Rewrite the entries below, changing each "GUI agent" to "interface assistant" and leaving everything else untouched.
== Record excerpts ==
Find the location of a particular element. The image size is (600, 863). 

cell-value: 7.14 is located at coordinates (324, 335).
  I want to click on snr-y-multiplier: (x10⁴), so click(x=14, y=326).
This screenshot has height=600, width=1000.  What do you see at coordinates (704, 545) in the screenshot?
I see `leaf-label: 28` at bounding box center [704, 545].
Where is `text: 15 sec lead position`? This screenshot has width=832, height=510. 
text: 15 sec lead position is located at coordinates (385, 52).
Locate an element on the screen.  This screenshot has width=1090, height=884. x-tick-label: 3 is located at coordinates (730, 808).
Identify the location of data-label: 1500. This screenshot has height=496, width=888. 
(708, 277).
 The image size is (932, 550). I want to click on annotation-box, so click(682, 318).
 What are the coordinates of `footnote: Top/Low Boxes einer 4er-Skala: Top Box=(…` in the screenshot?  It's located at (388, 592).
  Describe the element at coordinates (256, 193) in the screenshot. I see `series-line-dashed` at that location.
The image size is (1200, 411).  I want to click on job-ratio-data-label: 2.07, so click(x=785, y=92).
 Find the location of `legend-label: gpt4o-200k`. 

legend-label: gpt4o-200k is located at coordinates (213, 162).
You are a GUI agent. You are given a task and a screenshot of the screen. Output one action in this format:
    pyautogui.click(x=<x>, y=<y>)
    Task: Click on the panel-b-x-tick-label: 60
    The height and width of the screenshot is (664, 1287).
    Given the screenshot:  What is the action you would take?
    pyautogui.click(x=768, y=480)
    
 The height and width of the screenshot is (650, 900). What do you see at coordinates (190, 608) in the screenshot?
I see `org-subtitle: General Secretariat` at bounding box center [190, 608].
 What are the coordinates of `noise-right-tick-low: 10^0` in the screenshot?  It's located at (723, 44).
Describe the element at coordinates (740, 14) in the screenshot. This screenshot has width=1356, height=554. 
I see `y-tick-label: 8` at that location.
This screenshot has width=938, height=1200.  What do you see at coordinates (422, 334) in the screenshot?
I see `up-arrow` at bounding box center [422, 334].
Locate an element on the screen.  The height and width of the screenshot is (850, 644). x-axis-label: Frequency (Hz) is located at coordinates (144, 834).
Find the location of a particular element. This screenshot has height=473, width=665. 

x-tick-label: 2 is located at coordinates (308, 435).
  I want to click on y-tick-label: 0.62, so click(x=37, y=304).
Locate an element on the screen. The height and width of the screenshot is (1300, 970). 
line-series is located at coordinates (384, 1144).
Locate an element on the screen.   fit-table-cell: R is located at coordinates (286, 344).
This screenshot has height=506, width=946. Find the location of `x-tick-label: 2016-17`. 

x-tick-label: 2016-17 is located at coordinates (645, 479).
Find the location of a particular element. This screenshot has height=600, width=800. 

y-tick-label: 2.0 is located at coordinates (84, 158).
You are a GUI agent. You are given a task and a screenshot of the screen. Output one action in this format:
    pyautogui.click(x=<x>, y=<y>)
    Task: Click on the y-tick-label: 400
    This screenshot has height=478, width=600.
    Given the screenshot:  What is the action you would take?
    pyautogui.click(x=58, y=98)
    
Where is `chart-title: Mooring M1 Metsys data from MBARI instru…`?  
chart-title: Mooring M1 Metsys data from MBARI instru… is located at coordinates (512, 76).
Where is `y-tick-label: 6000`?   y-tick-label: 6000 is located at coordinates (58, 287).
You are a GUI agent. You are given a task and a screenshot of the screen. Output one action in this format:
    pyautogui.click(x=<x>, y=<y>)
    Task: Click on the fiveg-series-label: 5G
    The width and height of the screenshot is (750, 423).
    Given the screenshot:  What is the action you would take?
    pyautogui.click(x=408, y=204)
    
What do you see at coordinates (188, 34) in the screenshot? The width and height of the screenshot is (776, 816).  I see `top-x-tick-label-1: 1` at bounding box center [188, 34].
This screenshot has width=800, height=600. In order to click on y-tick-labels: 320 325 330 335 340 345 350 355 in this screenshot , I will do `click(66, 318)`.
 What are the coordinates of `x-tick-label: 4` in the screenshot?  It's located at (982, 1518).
===
## Response below
Find the location of a particular element. The image size is (600, 863). 

cell-value: 7.14 is located at coordinates (324, 335).
  I want to click on snr-y-multiplier: (x10⁴), so click(x=14, y=326).
This screenshot has height=600, width=1000.  What do you see at coordinates (704, 545) in the screenshot?
I see `leaf-label: 28` at bounding box center [704, 545].
Where is `text: 15 sec lead position`? This screenshot has width=832, height=510. 
text: 15 sec lead position is located at coordinates (385, 52).
Locate an element on the screen.  This screenshot has width=1090, height=884. x-tick-label: 3 is located at coordinates (730, 808).
Identify the location of data-label: 1500. This screenshot has height=496, width=888. 
(708, 277).
 The image size is (932, 550). I want to click on annotation-box, so click(682, 318).
 What are the coordinates of `footnote: Top/Low Boxes einer 4er-Skala: Top Box=(…` in the screenshot?  It's located at (388, 592).
  Describe the element at coordinates (256, 193) in the screenshot. I see `series-line-dashed` at that location.
The image size is (1200, 411).  I want to click on job-ratio-data-label: 2.07, so click(x=785, y=92).
 Find the location of `legend-label: gpt4o-200k`. 

legend-label: gpt4o-200k is located at coordinates (213, 162).
You are a interface assistant. You are given a task and a screenshot of the screen. Output one action in this format:
    pyautogui.click(x=<x>, y=<y>)
    Task: Click on the panel-b-x-tick-label: 60
    The height and width of the screenshot is (664, 1287).
    Given the screenshot:  What is the action you would take?
    pyautogui.click(x=768, y=480)
    
 The height and width of the screenshot is (650, 900). What do you see at coordinates (190, 608) in the screenshot?
I see `org-subtitle: General Secretariat` at bounding box center [190, 608].
 What are the coordinates of `noise-right-tick-low: 10^0` in the screenshot?  It's located at (723, 44).
Describe the element at coordinates (740, 14) in the screenshot. This screenshot has width=1356, height=554. 
I see `y-tick-label: 8` at that location.
This screenshot has width=938, height=1200.  What do you see at coordinates (422, 334) in the screenshot?
I see `up-arrow` at bounding box center [422, 334].
Locate an element on the screen.  The height and width of the screenshot is (850, 644). x-axis-label: Frequency (Hz) is located at coordinates (144, 834).
Find the location of a particular element. This screenshot has height=473, width=665. 

x-tick-label: 2 is located at coordinates (308, 435).
  I want to click on y-tick-label: 0.62, so click(x=37, y=304).
Locate an element on the screen. The height and width of the screenshot is (1300, 970). 
line-series is located at coordinates (384, 1144).
Locate an element on the screen.   fit-table-cell: R is located at coordinates (286, 344).
This screenshot has height=506, width=946. Find the location of `x-tick-label: 2016-17`. 

x-tick-label: 2016-17 is located at coordinates (645, 479).
Find the location of a particular element. This screenshot has height=600, width=800. 

y-tick-label: 2.0 is located at coordinates (84, 158).
You are a interface assistant. You are given a task and a screenshot of the screen. Output one action in this format:
    pyautogui.click(x=<x>, y=<y>)
    Task: Click on the y-tick-label: 400
    This screenshot has height=478, width=600.
    Given the screenshot:  What is the action you would take?
    pyautogui.click(x=58, y=98)
    
Where is `chart-title: Mooring M1 Metsys data from MBARI instru…`?  
chart-title: Mooring M1 Metsys data from MBARI instru… is located at coordinates (512, 76).
Where is `y-tick-label: 6000`?   y-tick-label: 6000 is located at coordinates (58, 287).
You are a interface assistant. You are given a task and a screenshot of the screen. Output one action in this format:
    pyautogui.click(x=<x>, y=<y>)
    Task: Click on the fiveg-series-label: 5G
    The width and height of the screenshot is (750, 423).
    Given the screenshot:  What is the action you would take?
    pyautogui.click(x=408, y=204)
    
What do you see at coordinates (188, 34) in the screenshot? The width and height of the screenshot is (776, 816).  I see `top-x-tick-label-1: 1` at bounding box center [188, 34].
This screenshot has width=800, height=600. In order to click on y-tick-labels: 320 325 330 335 340 345 350 355 in this screenshot , I will do `click(66, 318)`.
 What are the coordinates of `x-tick-label: 4` in the screenshot?  It's located at (982, 1518).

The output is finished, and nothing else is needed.